Pour Arnaud Le Gouëfflec, scénariste d'"Underground" (ouvrage dédié aux "rockeurs maudits et grandes prêtresses du son", chez Glénat), il y a un "cousinage profond" entre 9e art et guitares. "Il y a un point commun un peu mystérieux, un peu souterrain, la BD et le rock sont des formes d'art contemporaines, qui sont quasiment nées au même moment", développe-t-il pour l'AFP.
Arnaud Le Gouëfflec, qui a animé des blogs, écrit des romans, aurait pu choisir un autre support pour raconter ces artistes des marges à l'influence majeure. "Mais la dimension graphique du projet est devenue une évidence", expose-t-il. Il cite comme "modèle" le dessinateur Robert Crumb "avec ses biographies des bluesmen du delta et cette capacité chez lui à passer d'un dessin cartoon à un autre plus réaliste".

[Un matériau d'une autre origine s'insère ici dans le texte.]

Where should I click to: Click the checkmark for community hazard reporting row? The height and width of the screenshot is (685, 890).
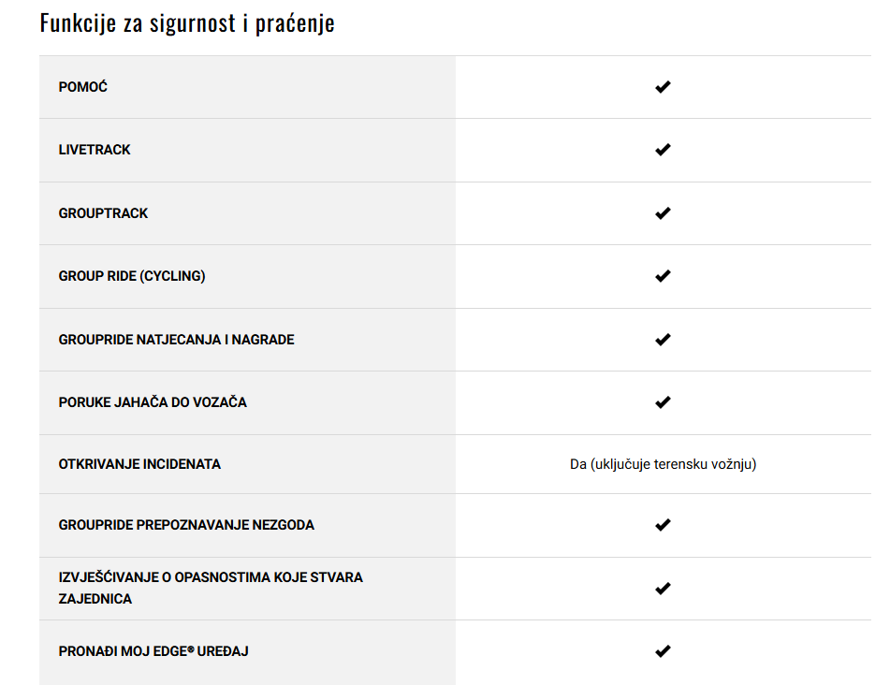pos(663,589)
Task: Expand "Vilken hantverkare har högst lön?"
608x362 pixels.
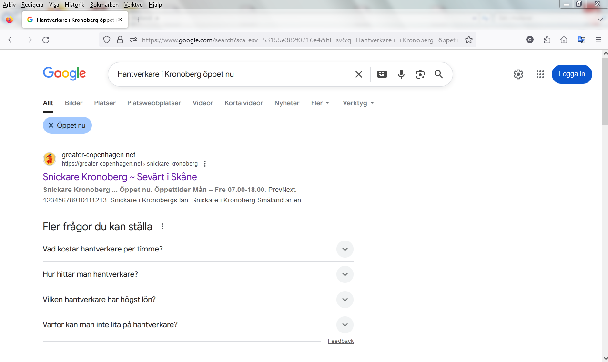Action: tap(345, 300)
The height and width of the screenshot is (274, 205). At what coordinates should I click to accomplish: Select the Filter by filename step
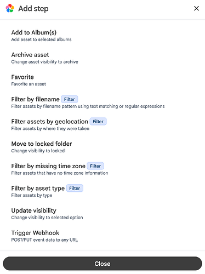click(x=103, y=102)
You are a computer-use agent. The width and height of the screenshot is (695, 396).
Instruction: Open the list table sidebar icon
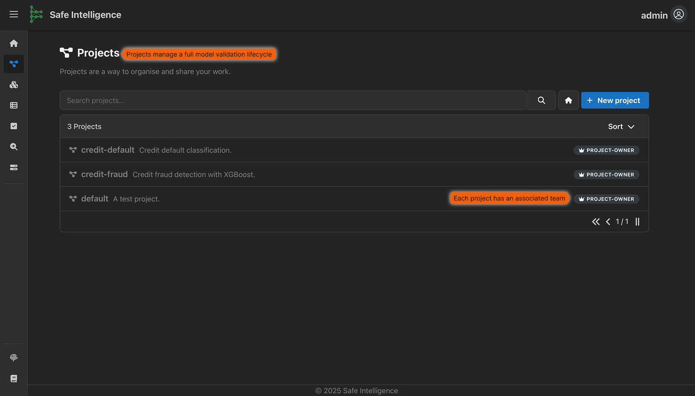coord(14,105)
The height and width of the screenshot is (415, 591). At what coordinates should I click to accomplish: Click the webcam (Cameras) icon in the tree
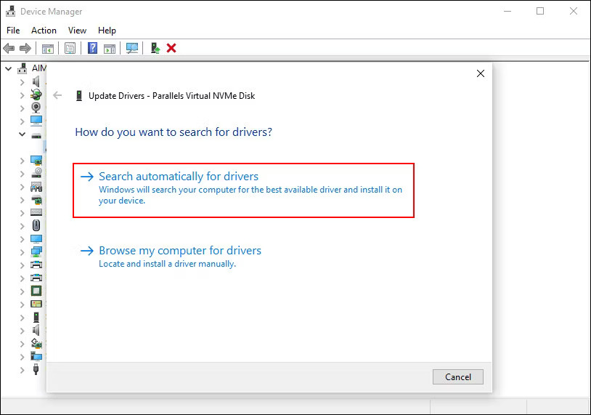[36, 108]
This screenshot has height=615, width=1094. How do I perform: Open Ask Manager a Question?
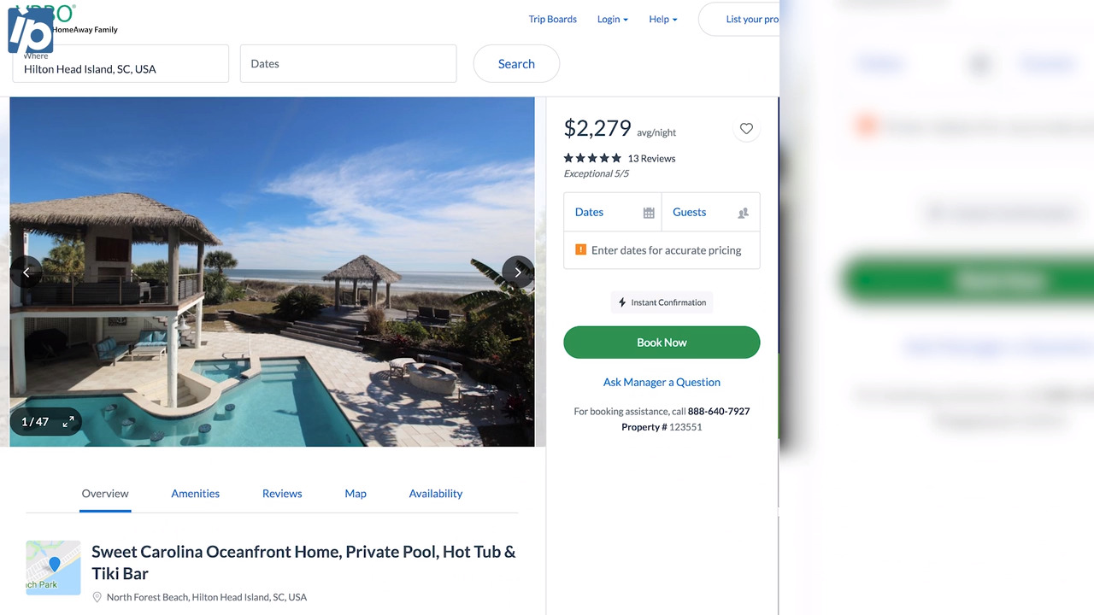click(661, 382)
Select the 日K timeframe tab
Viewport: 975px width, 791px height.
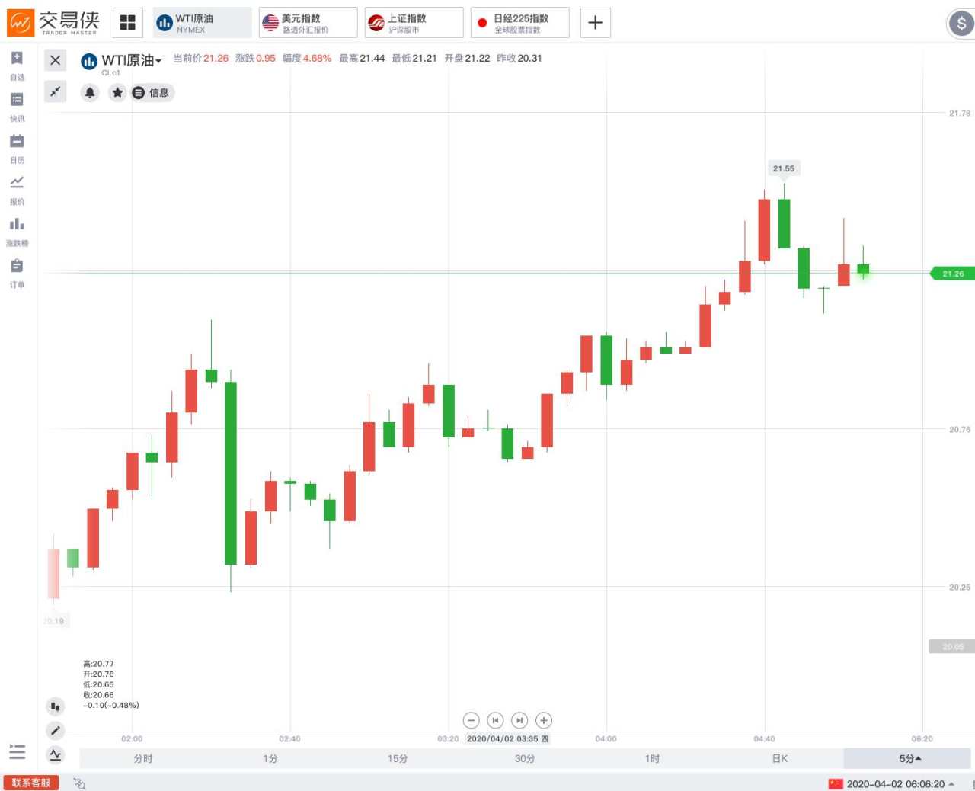(x=780, y=759)
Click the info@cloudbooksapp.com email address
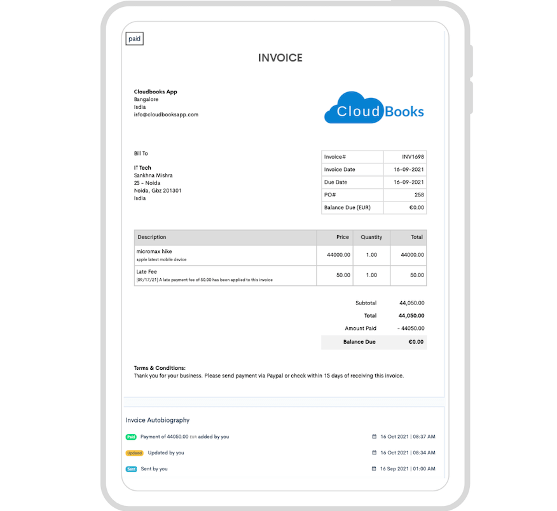The width and height of the screenshot is (557, 511). pos(166,115)
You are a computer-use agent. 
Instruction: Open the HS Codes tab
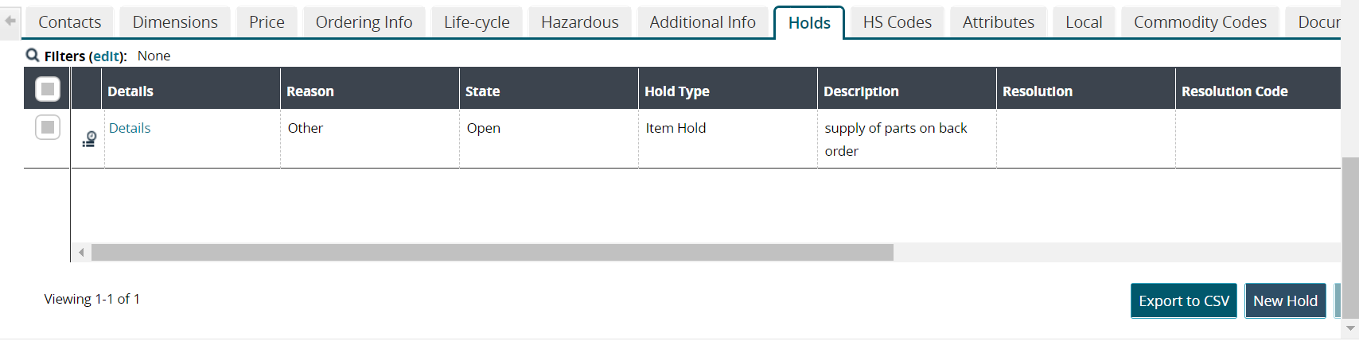point(897,22)
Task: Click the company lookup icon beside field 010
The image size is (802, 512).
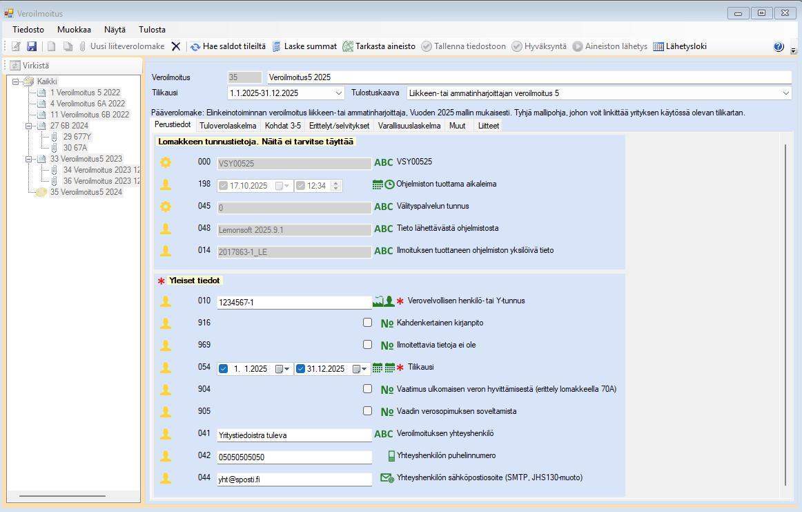Action: pyautogui.click(x=378, y=301)
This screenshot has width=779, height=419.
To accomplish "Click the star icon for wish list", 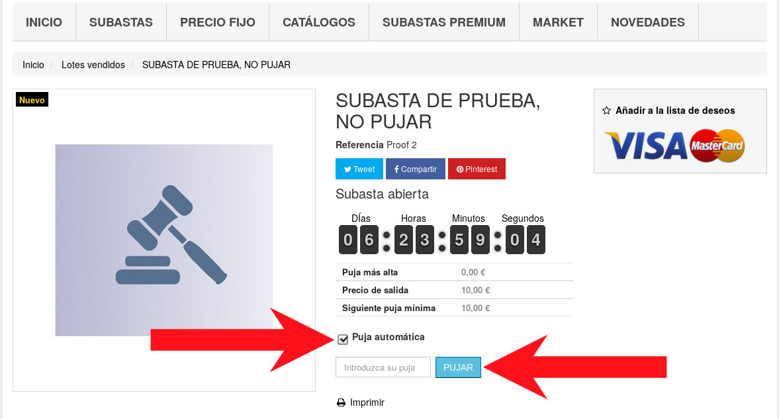I will [606, 111].
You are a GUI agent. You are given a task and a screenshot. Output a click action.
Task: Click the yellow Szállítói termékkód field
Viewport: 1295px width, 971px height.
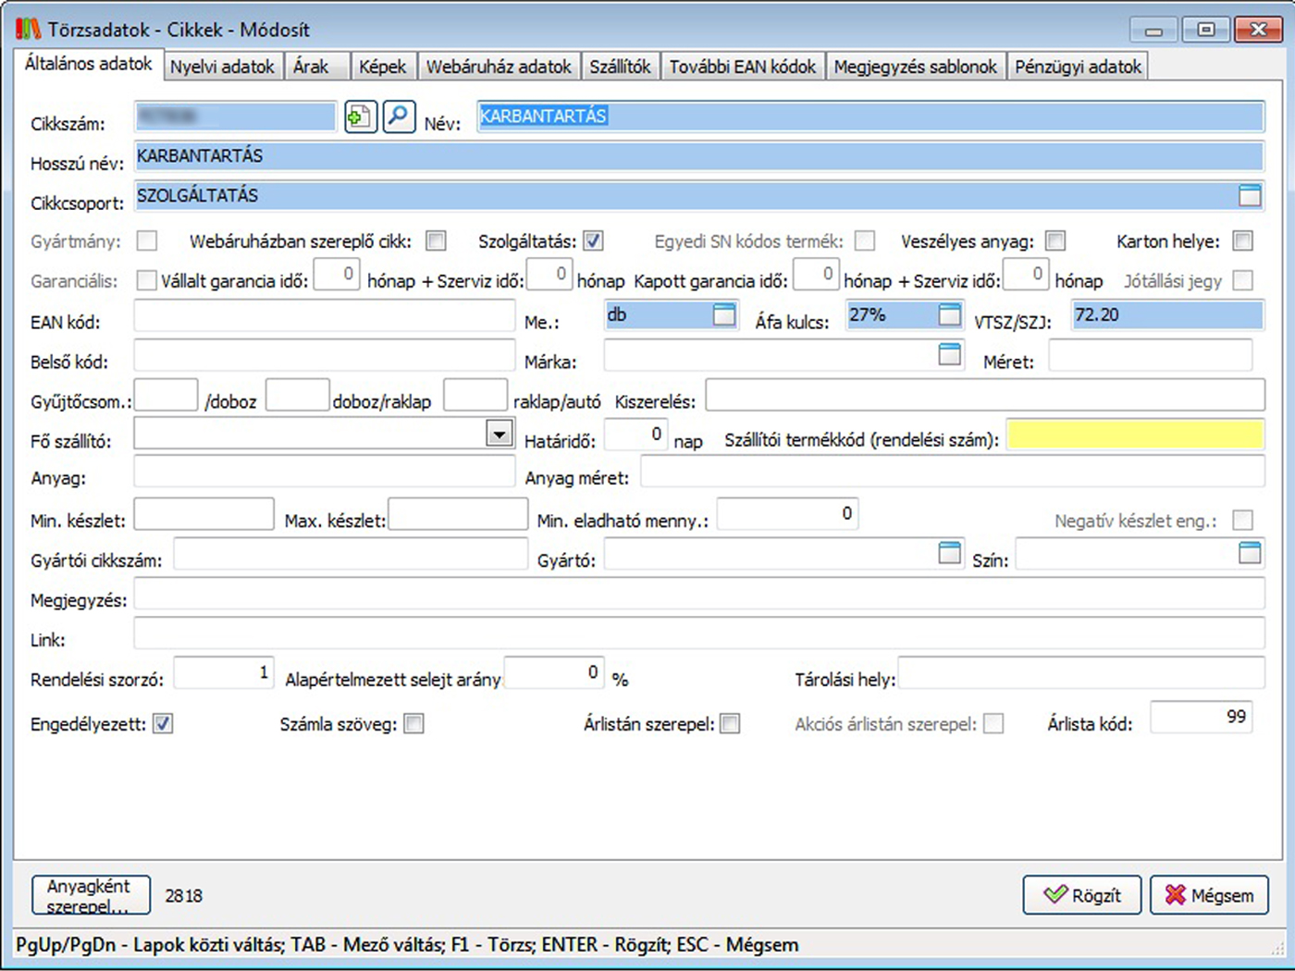pos(1135,435)
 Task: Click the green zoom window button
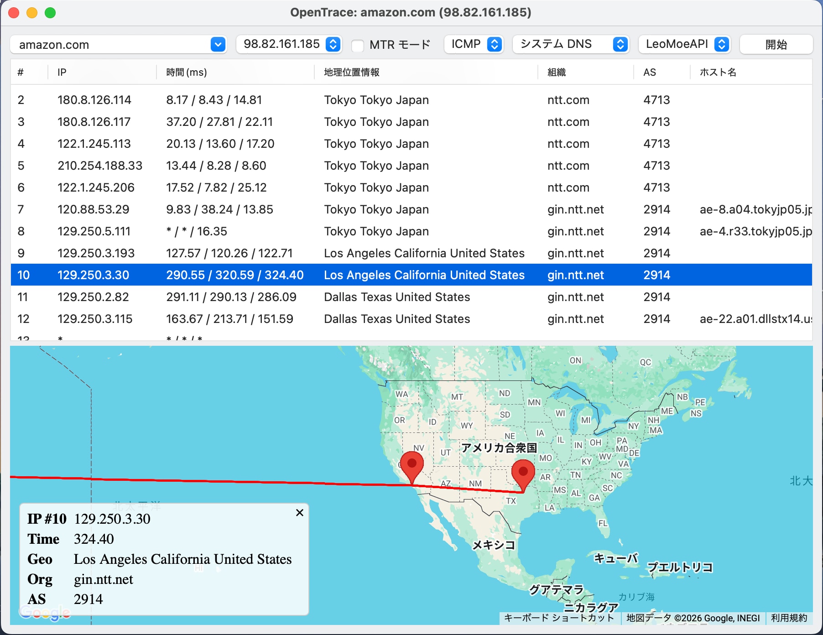click(50, 13)
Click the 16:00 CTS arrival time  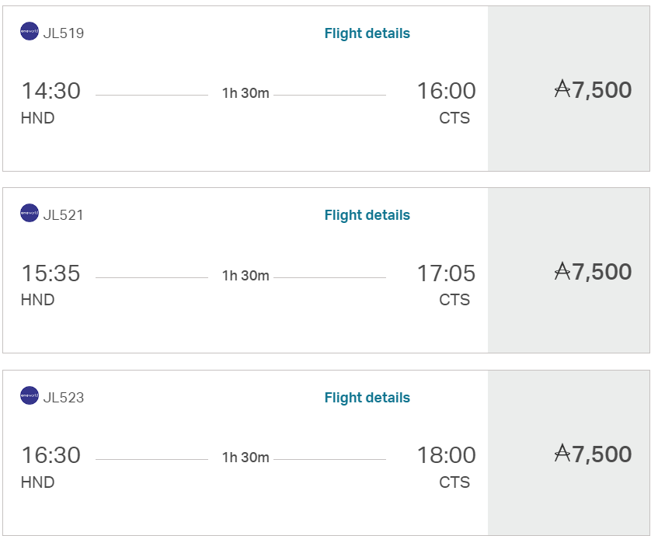[x=447, y=91]
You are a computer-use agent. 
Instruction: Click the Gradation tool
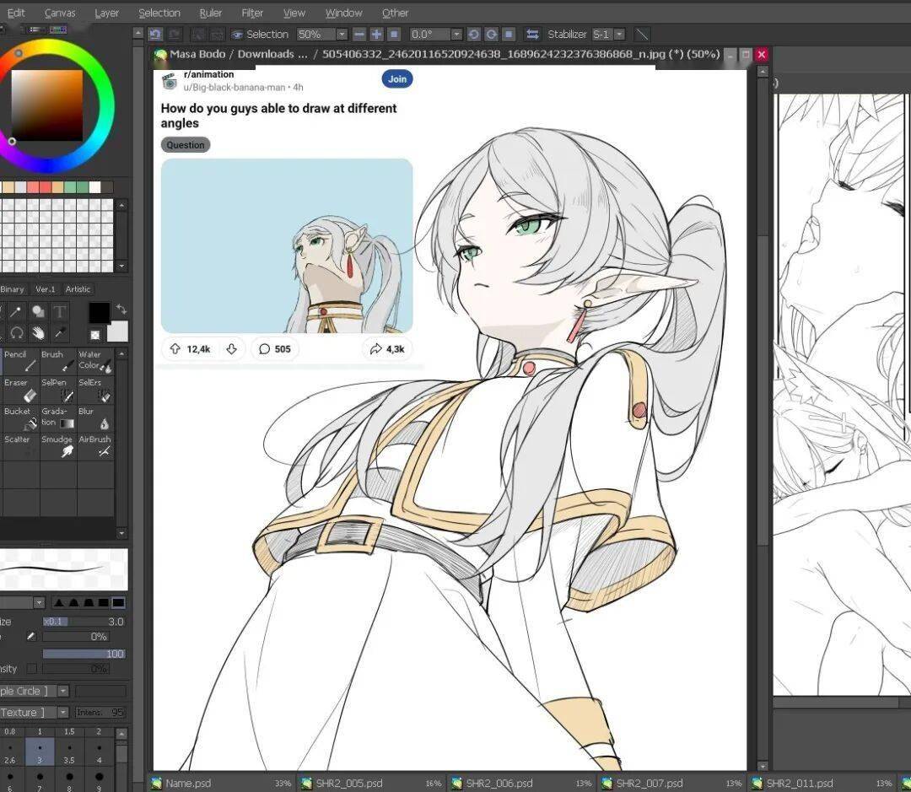(57, 418)
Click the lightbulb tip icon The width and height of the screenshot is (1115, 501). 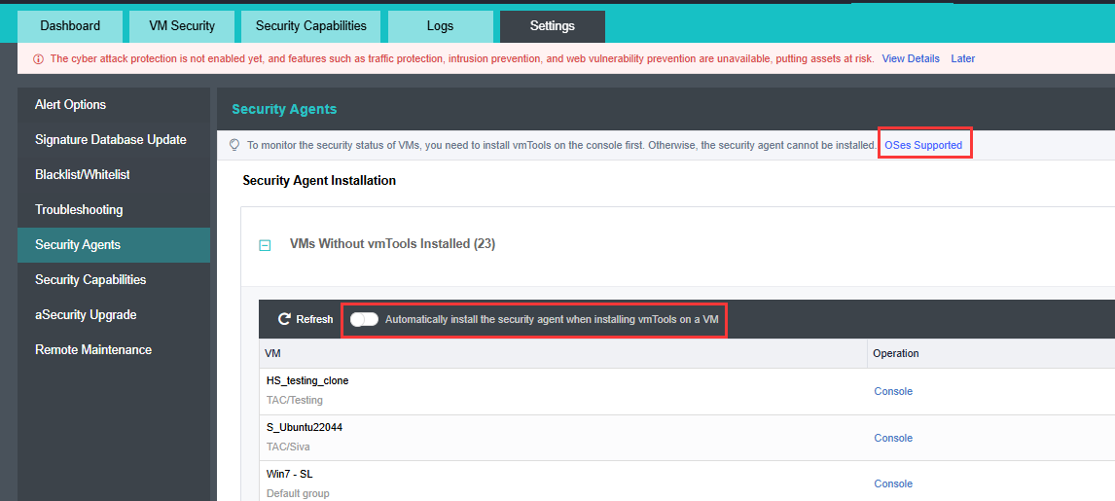(x=234, y=145)
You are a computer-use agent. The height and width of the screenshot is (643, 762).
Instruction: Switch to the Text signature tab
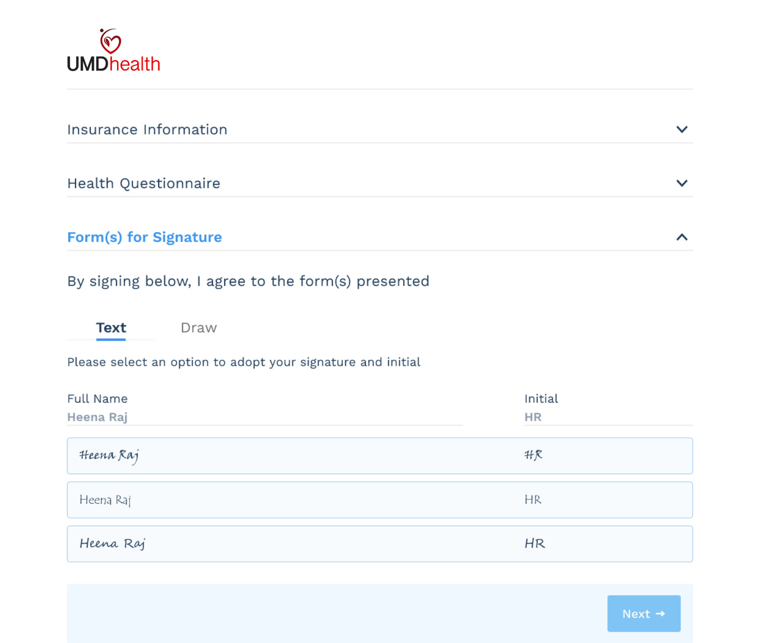coord(111,328)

Avec le dessinateur Nicolas Moog, Arnaud Le Gouëfflec (également organisateur d'un festival à Brest) narre le chemin, parfois cabossé, de ces musiciens "points de contact, entre l'underground, l'ombre et le mainstream, la lumière".
- "Part sombre" -
On croise ainsi Daniel Johnston, maniaco-dépressif dont les premiers enregistrements, parfois bricolés, ont été cités par Kurt Cobain (Nirvana), Beck ou encore Tom Waits. Les femmes ne sont pas oubliées avec Yma Sumac ou Colette Magny.
Le point commun des romans graphiques sur la musique sortis ces derniers mois est un refus de l'hagiographie, comme dans "Leonard Cohen sur un fil" de Philippe Girard (chez Casterman) ou dans "Une histoire du Velvet Underground" de Prosperi Buri (chez Dargaud), avec un Lou Reed accro à une flopée de substances.
Ce traitement ultra-réaliste sur le fond (qui n'exclut pas liberté dans la forme, un des managers du Velvet a une tête de serpent chez Prosperi Buri) se retrouve aussi dans "Les amants d'Hérouville" (chez Delcourt).
C'est une fresque autour du méconnu Michel Magne, compositeur des B.O de "Fantomas" ou des "Tontons flingueurs" qui fonda les mythiques studios d'Hérouville fréquentés par David Bowie ou Elton John dans les années 1970. "Chez Michel Magne, il y a aussi une part sombre, c'est au lecteur de faire la part des choses, de voir le revers de cette énergie créatrice, de ce rêve", brosse pour l'AFP Yann Le Quellec, scénariste.
L'ouvrage, dessiné par Romain Ronzeau, repose sur les archives personnelles de Marie-Claude Magne, veuve du compositeur. Certaines photos et autres documents sont ainsi reproduits. C'est un autre trait partagé entre tous les livres publiés récemment: un gros travail d'enquête a été mené.
- Océan Indien -
La palme revient à Didier Tronchet pour "Le chanteur perdu" (Aire libre/Dupuis), sorti avant le premier confinement. Le créateur de "Jean-Claude Tergal" signe ici l'équivalent du film "Sugar Man" qui avait ressuscité la carrière de Sixto Rodriguez.
Avec moins de répercussions toutefois, puisque son chanteur échappé des radars Jean-Claude Rémy (parrainé dans les années 1970 par Pierre Perret) a tourné le dos il y a bien longtemps au show-biz. "Il y a eu tout une exposition médiatique avec la BD, ses chansons sont repassées en radio, mais il a maintenant 80 ans et, pour lui, ce chanteur est un autre personnage", décrit pour l'AFP Didier Tronchet.
Comme son double de fiction, l'auteur a retrouvé l'artiste (rebaptisé Rémy Bé dans la BD) dans une île perdue de l'Océan Indien. "Il n'y avait aucune trace de lui sur internet quand j'ai commencé, il m'avait profondément touché dans les années 1970 et plus de 30 ans plus tard, j'avais toujours les refrains dans ma tête", relate-t-il.
"Je ne me doutais pas que ça prendrait autant de temps, de distance, et que ce serait aussi riche en émotion". Car Didier Tronchet est aussi compositeur et Jean-Claude Rémy a joué devant lui un de ses morceaux. Une belle histoire de plus.